Rice Flour Bhakri (Tandulachi Bhakri)
serves 2
Ingredients:
1 1/2 cup rice flour
3/4 cup water
1/2 tsp salt


Method
    There are two ways to make the bhakri, either by mixing water into the flour or by adding the flour into boiling water. The later is called ukad kadhane.  
    First method:
  1. In a mixing bowl combine flour and salt. If the flour is aged, use hot water, else you may use room temperature water for kneading. Add water while mixing with hands until soft dough is formed.
  2. Heat a griddle on medium first and when heated enough turn the heat to low.
  3. Make small balls of 2 inch diameter out of the dough and keep them covered under a damp cloth or a paper towel. Start rolling out the bhakris immediately.
  4. Sprinkle some rice flour in a plate or on any clean flat surface. Take one ball, knead it again and place it in the center of the plate.
    Now this is how you work on it: Flour the top of the ball and using you hand, keep rotating it in a 30 deg angle in a clockwise direction flattening it at the same time. Use additional flour if needed to make the flattening easier.
  5. Make sure the bhakri is evenly flattened. Lift gently with both the hands and transfer it onto the heated griddle with the top surface up.
  6. Immediately spread 2 tsp water all around the top. As the water evaporates (in about 10 seconds or so), flip it over.

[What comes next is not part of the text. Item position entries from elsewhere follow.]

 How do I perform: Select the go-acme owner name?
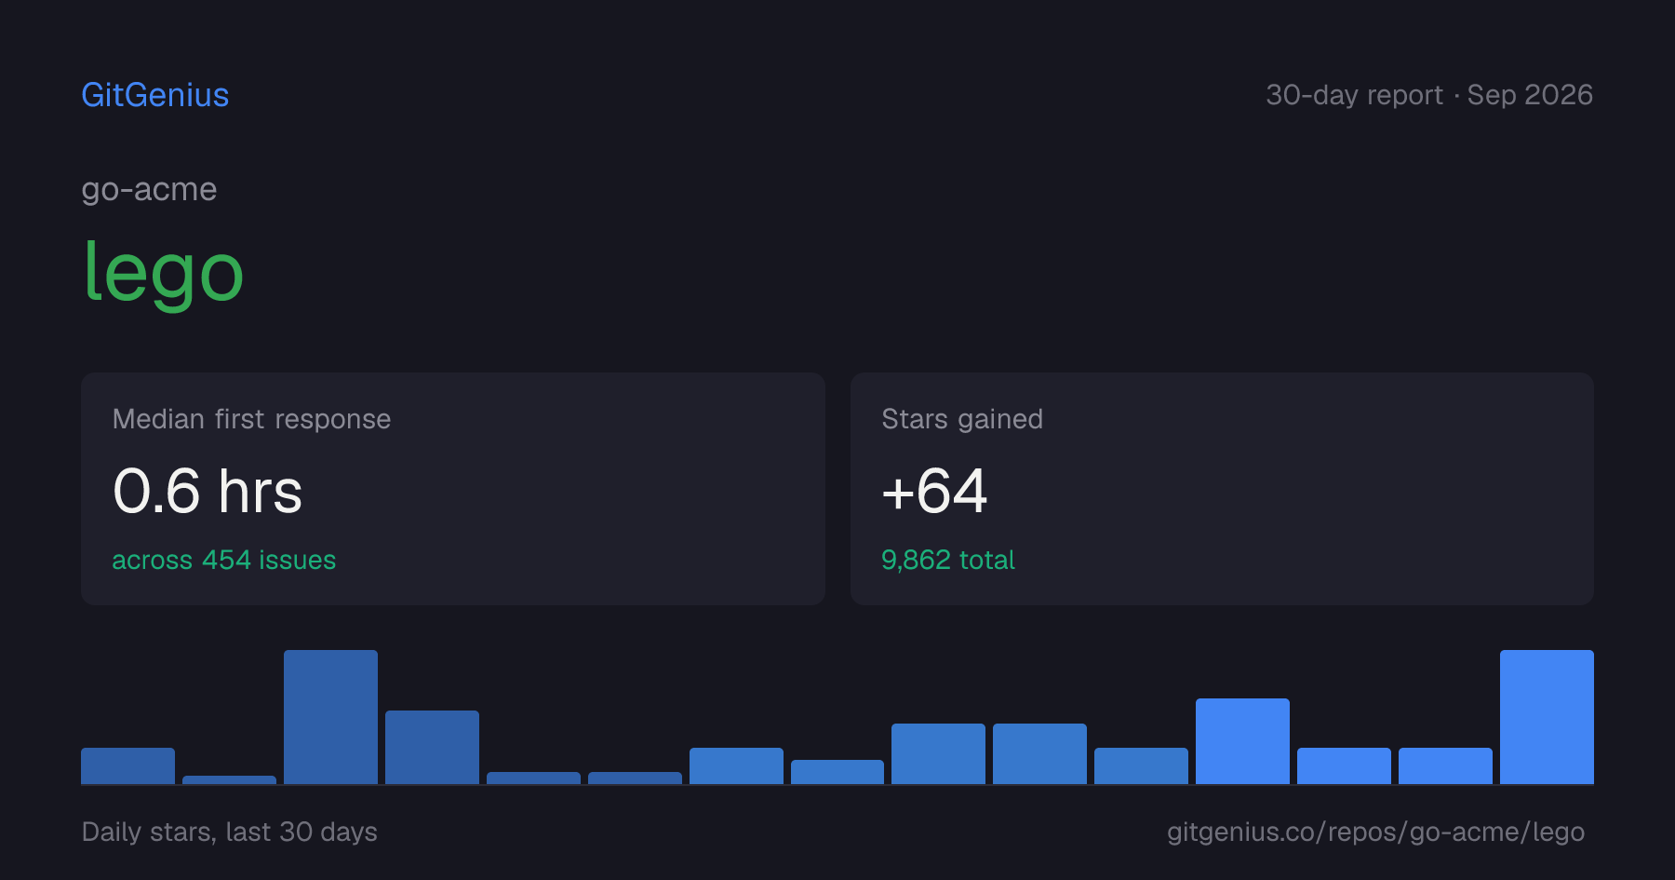click(x=149, y=189)
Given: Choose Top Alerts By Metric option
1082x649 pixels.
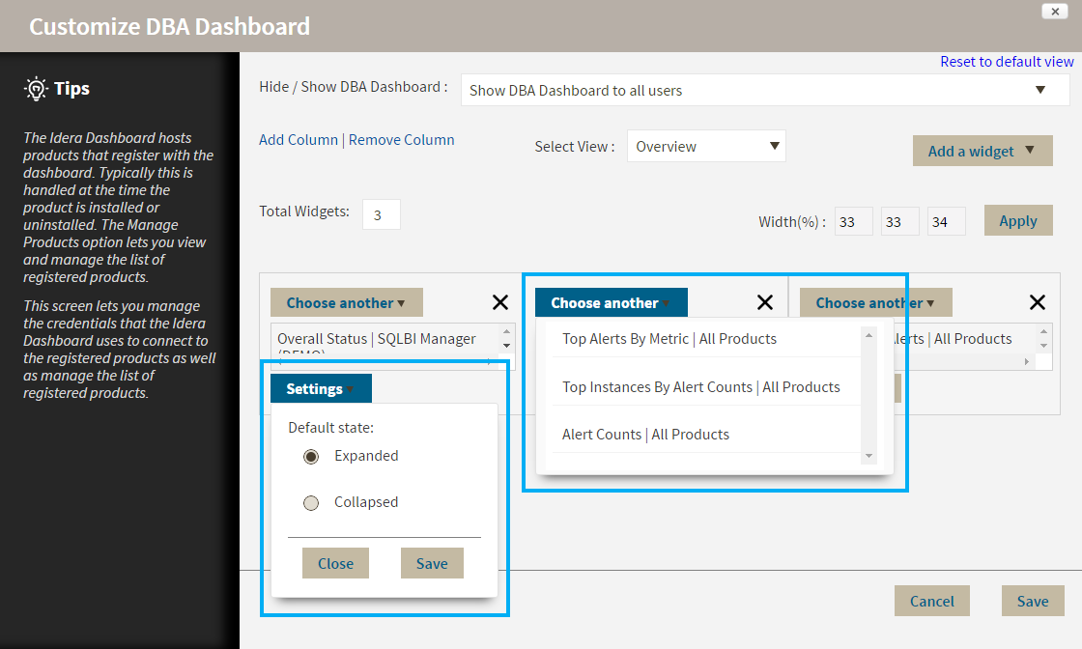Looking at the screenshot, I should 669,339.
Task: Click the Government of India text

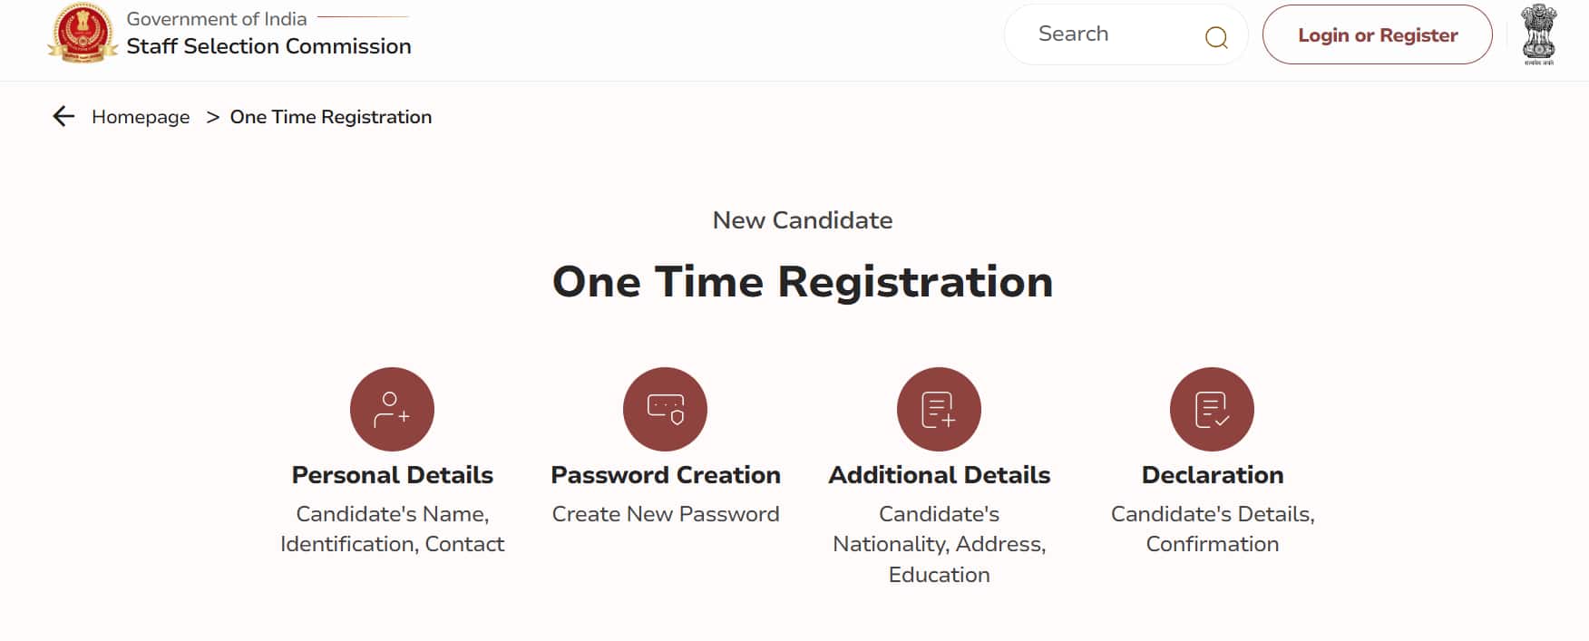Action: click(x=217, y=19)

  7. In another 10 secs, remove it from the griddle with a tong in one hand and a turner in the other and hold it over the high flame in such a way that the watered surface goes directly onto the flame.
  8. Bhakri should puff up nicely. Turn over and roast the other side too. Finish roasting both the sides until you see black spots on them.
    Second Method:
  1. Bring water to a rolling boil. Add salt and rice flour, mix well until no lumps remain. Turn the heat off.
  2. This dough is called 'ukad' in Marathi. Knead the ukad while still hot until it gathers into a soft pliable dough like a chapati dough.
  3. Heat a griddle on medium first. Once heated, turn the heat to low.
  4. Divide the ukad into 2 inch balls and keep them covered under a damp cloth or a paper towel. Start rolling out the bhakris immediately.
  5. Spread some rice flour on the rolling board. Place a ball in the center and sprinkle more flour on top. Keep rolling the ball with the rolling pin into a thin circular disc of even thickness.
  6. Lift it gently with both the hands and transfer onto the heated griddle with the top surface up.
  7. Follow rest of the method same as above.
  8. Top bhakri with homemade butter or ghee. Some good matches to bhakri are garlic chutney, kharda, thecha, pithala, stuffed eggplant curry, spinach-potato curry, chicken curry etc.
Tips and Variations:

1) It is always a good idea to sieve the rice flour before using.
2) Don't let the dough hang around for long before making bhakris, else you may end up getting cracks into your bhakris while rolling.
3) The bhakris made by the second method stay soft for long.
5) If you are trying bhakris for the first time, try the second method which is simpler.
6) There is nothing like a bhakri just off the flame. However, if they are to be served later, they can be reheated in the oven at 200° F. Make sure to keep an eye on them.